Shame defined by the dictionary is a “painful feeling of humiliation or distress caused by the consequences of wrong or foolish behavior; feeling exposed.”
This morning I want us to think through three stories in the Bible dealing with shame and we will notice the same pattern in each.
1. Genesis 3: Adam and Eve
Genesis 3 is the beginning of shame. Before looking at that, it’s important to rewind the story just one verse and read the final verse in Chapter 2 when everything was perfect.
And the man and his wife were both naked and were not ashamed. Genesis 2:25
This is the conclusion of the first wedding ceremony. God has just walked Eve down the aisle and officiates the first wedding. It ends with God, Adam and Eve all standing before each other. The writer could have chosen dozens of ways to describe this moment – they were happy, satisfied, excited, complete. Yet, he chooses to describe them as “naked and unashamed.” That’s very important to notice and it means they were fully transparent and fully vulnerable. The best way to live with each other and with God is fully transparent and fully vulnerable. If you’re fully transparent, you’re not trying to hide anything. If you’re fully vulnerable, you are dependent on each other. Adam needs Eve and he needs God. Adam is not trying to say he’s the self-sufficient man. That sort of bravado is hiding.
In Genesis 3, sin and shame enter the world and the hiding and disintegration begin. I find it fascinating that the first crack in this perfect world began with the question, “Did God really say?” Satan uses the question as an invitation to question God’s goodness. You can feel that crack in your own life. Is God really good? Is he holding out? Is there something that he doesn’t want for me? And then, it’s an invitation to question yourself. “You should be like God.” Satan is attacking both relationships. There’s something wrong with you; you’re incomplete, and God is holding out on you in some way.
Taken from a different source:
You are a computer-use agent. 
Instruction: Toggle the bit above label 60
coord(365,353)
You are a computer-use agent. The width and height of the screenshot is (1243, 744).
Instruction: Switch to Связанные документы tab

One verse before, nothing was missing and now Satan enters in to say something is missing. That question rolls around in everybody’s head all the time, “There’s something missing in you, there’s something lacking in you.”
One signal of shame is blame shifting. Another signal of shame is questions that constantly roll through your mind. The more they roll through your mind, the more you’re trying to figure out how to hide. Questions like, “Did my Dad really love me? Am I really good enough for my wife, my kids, my friends, my boss? Does God notice or care about me?”
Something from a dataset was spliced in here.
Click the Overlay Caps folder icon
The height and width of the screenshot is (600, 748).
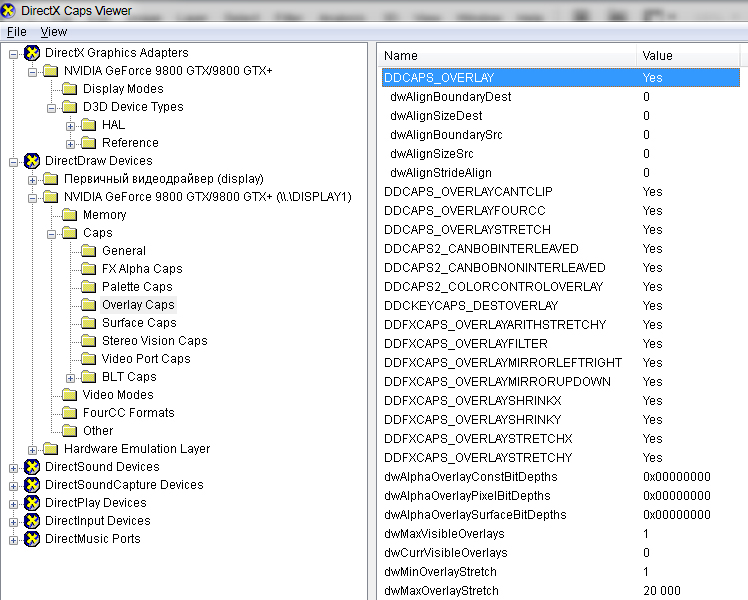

When these questions roll through your mind, that’s a signal you’re wrestling with shame in some way. We all have this, they roll through our minds all the time. As a pastor, I get inundated with these questions every Sunday. “Was this good enough? Was that too long? Did I answer that question the right way? Was that funny?” Behind all those questions is the question, “Am I looking good to you?” I don’t want to be fully transparent. I want to make sure you think something of me that maybe isn’t true.
Notice a pattern that starts here and travels all the way through the Bible.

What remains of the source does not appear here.